- Your goal:
In the records below, the line with "The width and" opens the range and the line with "Instruction: Click the" closes it; print that range exactly and nothing else.

- Exercise inputs:
Segment Open

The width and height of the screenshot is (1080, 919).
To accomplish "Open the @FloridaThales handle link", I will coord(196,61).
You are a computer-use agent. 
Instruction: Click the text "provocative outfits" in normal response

Segment Closed
Segment Open

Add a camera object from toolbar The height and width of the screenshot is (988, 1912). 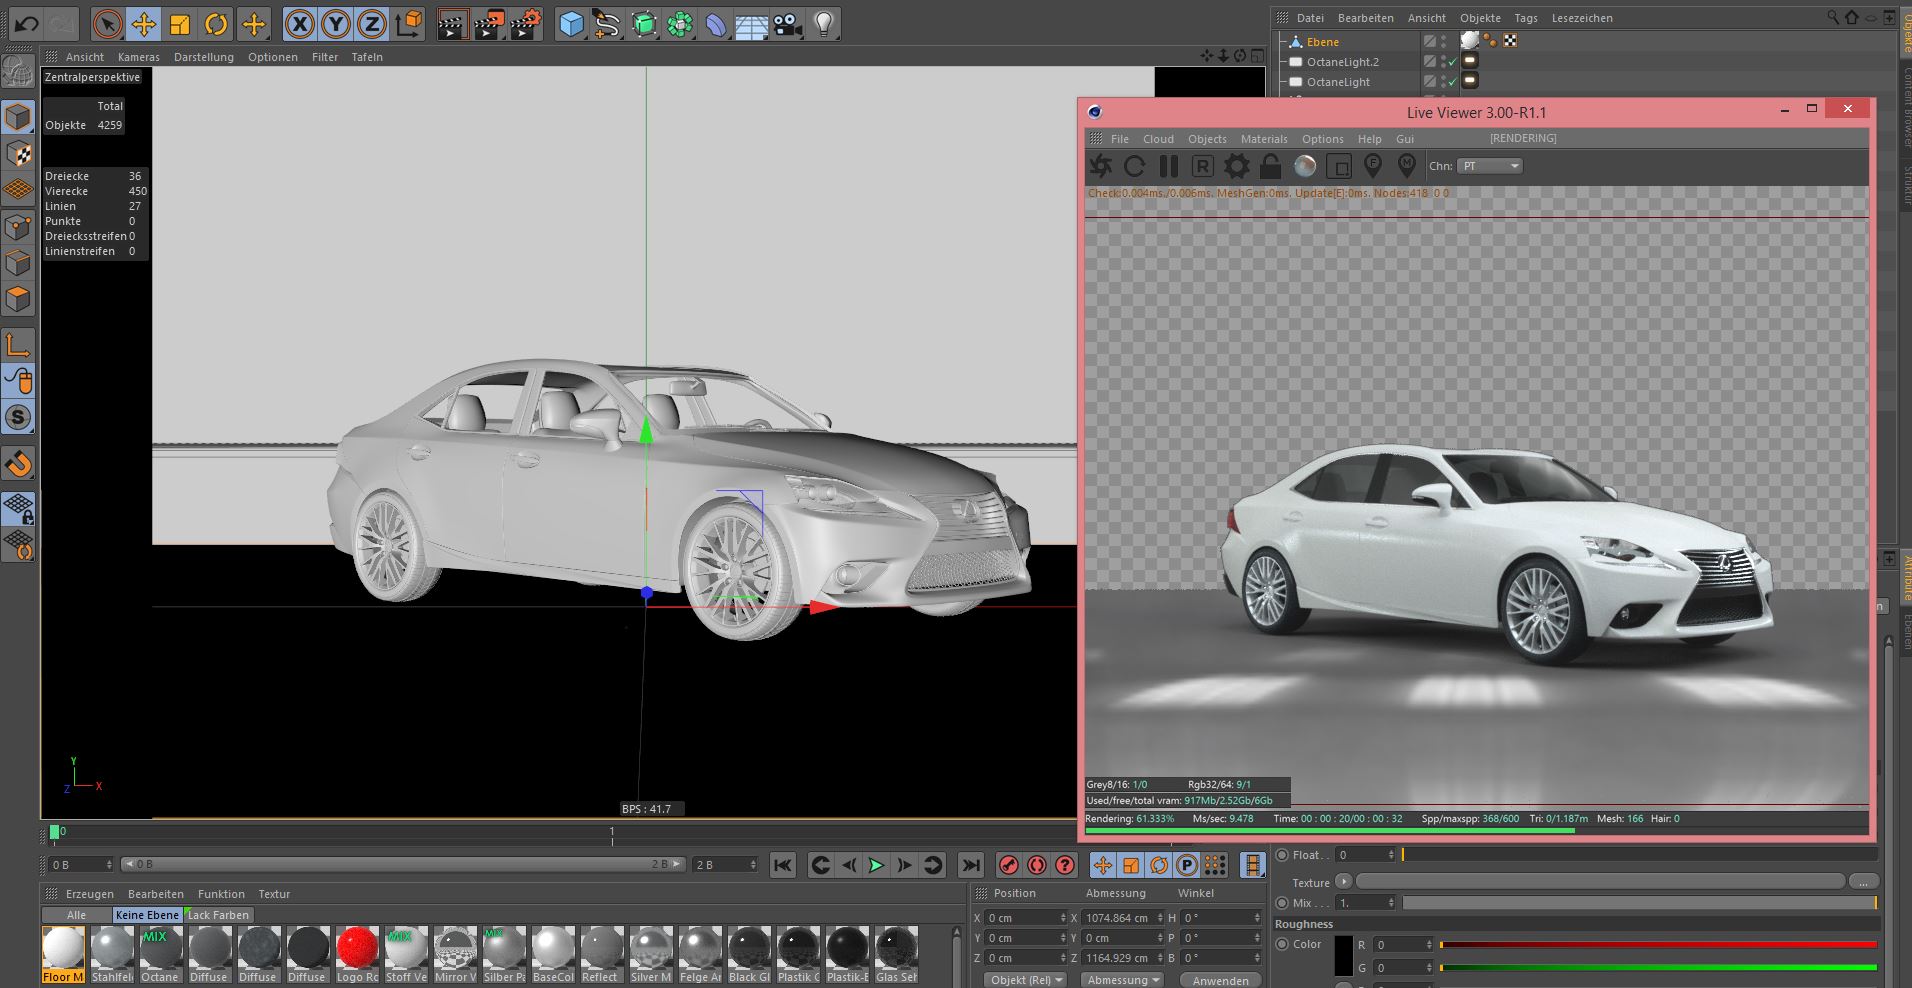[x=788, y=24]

Segment Closed
Segment Open

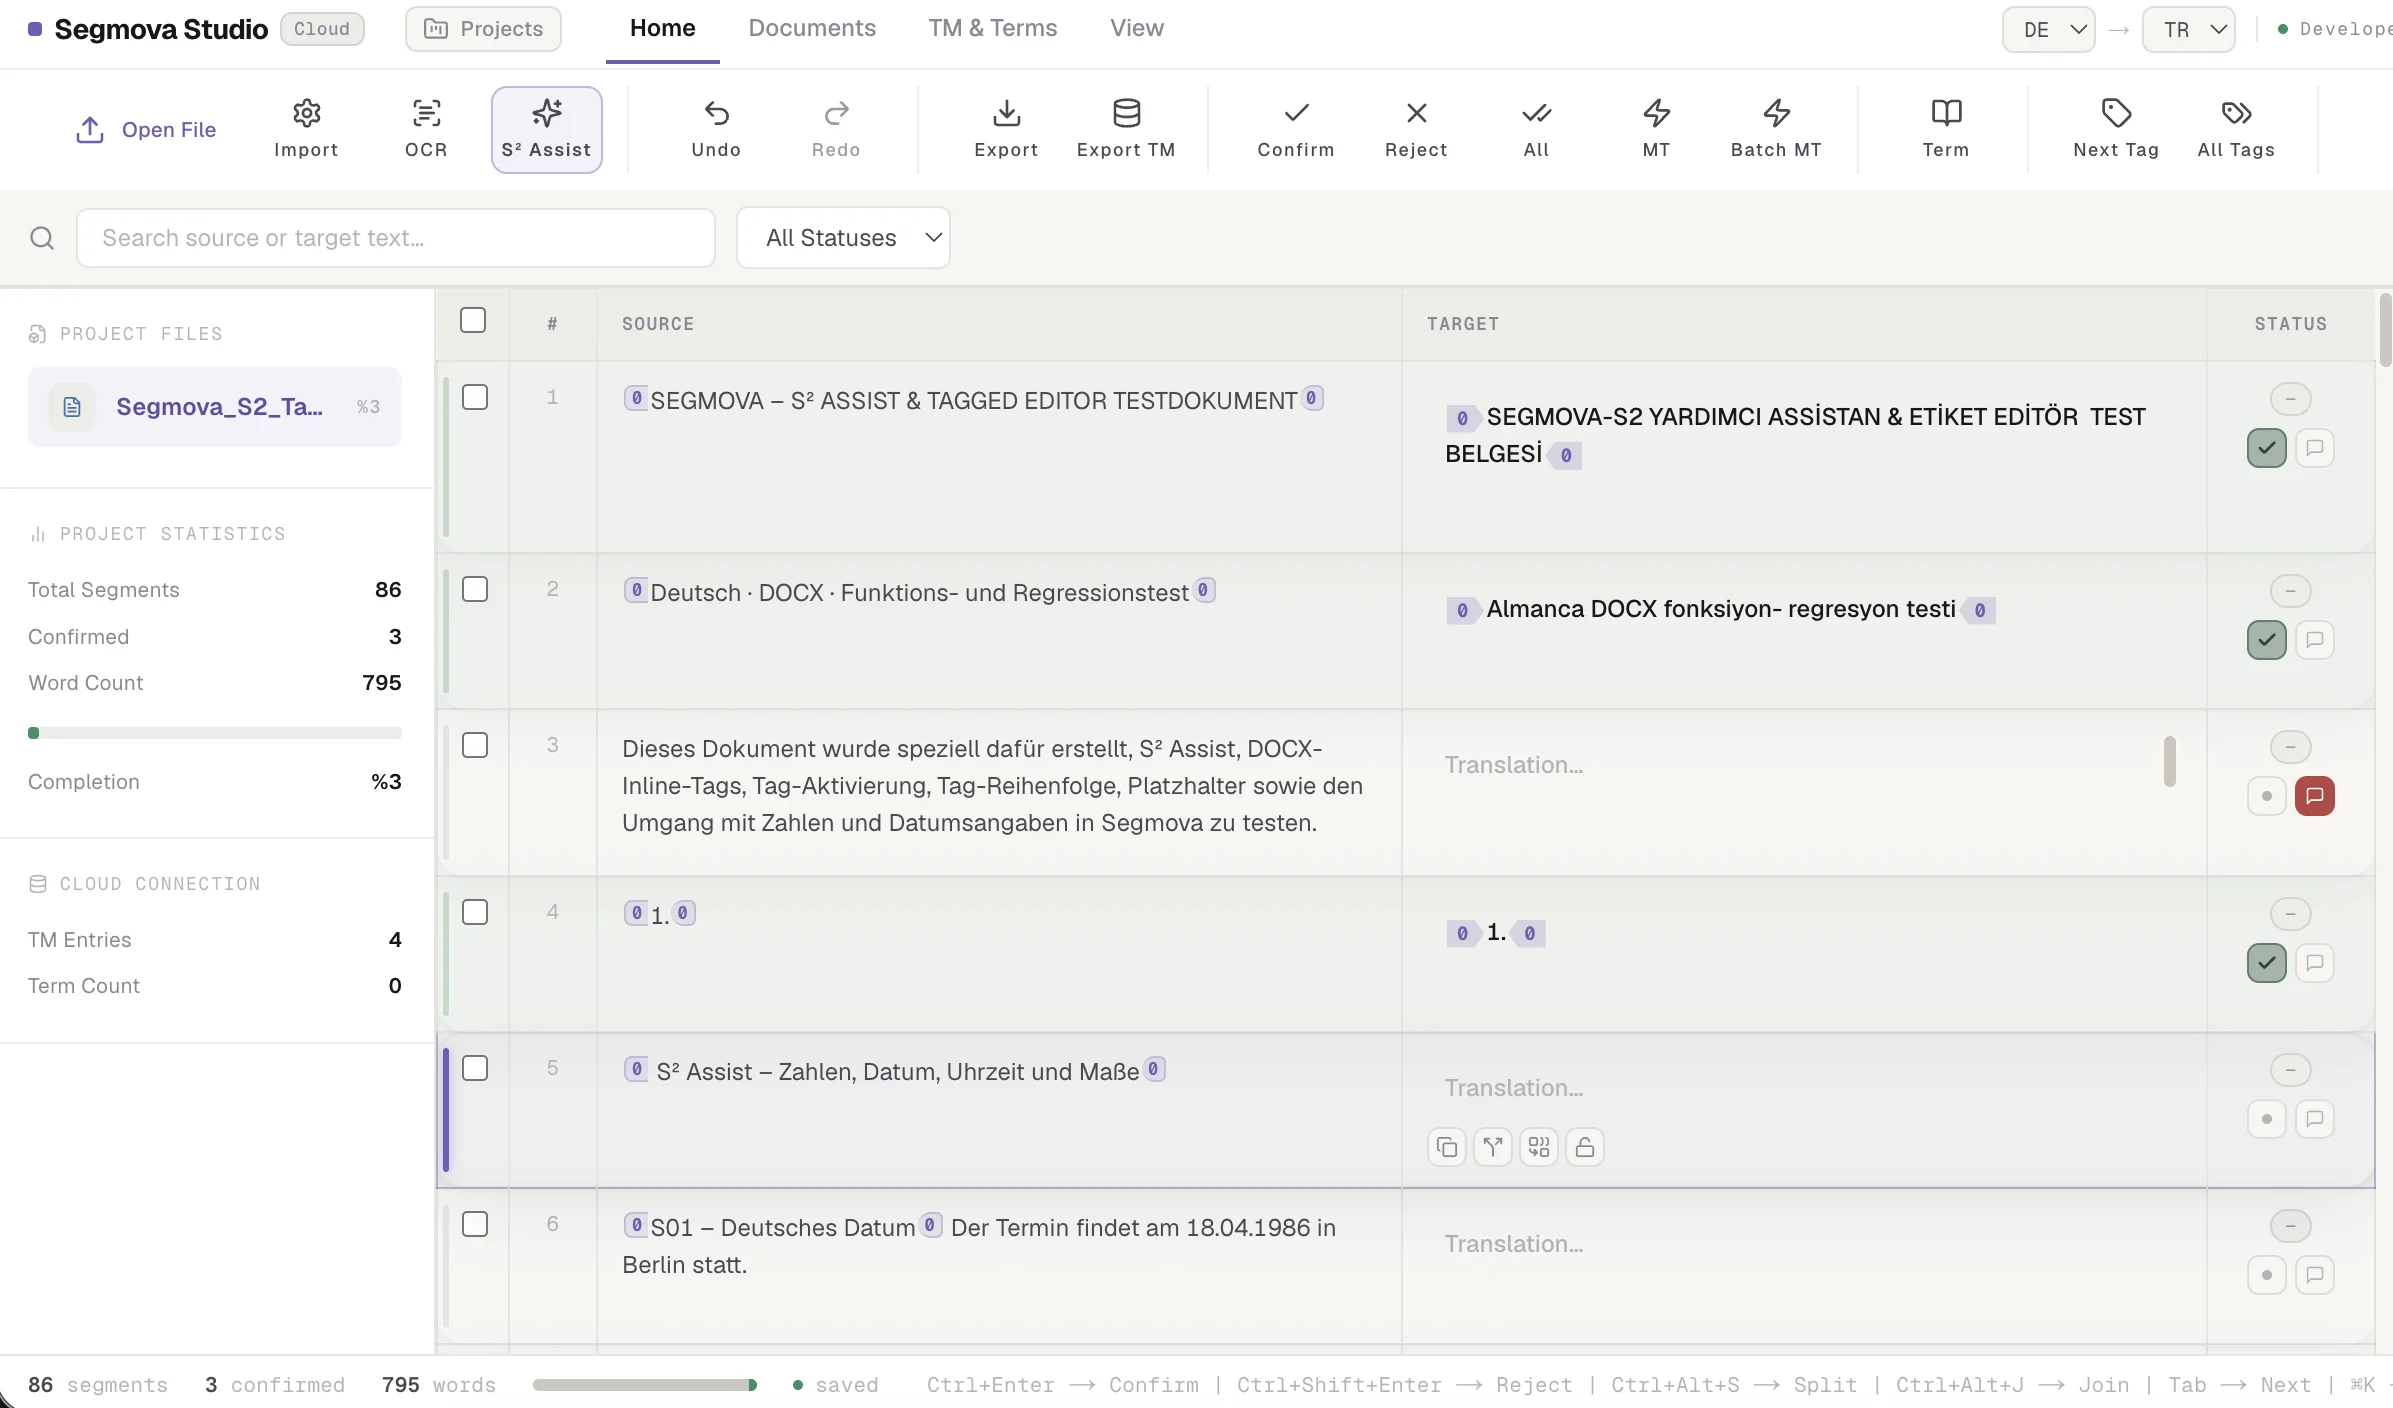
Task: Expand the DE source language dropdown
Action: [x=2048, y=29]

Segment Closed

- Your solution:
The width and height of the screenshot is (1080, 919).
To accomplish "Open the @FloridaThales handle link", I will coord(196,61).
You are a computer-use agent. 
Instruction: Click the text "provocative outfits" in normal response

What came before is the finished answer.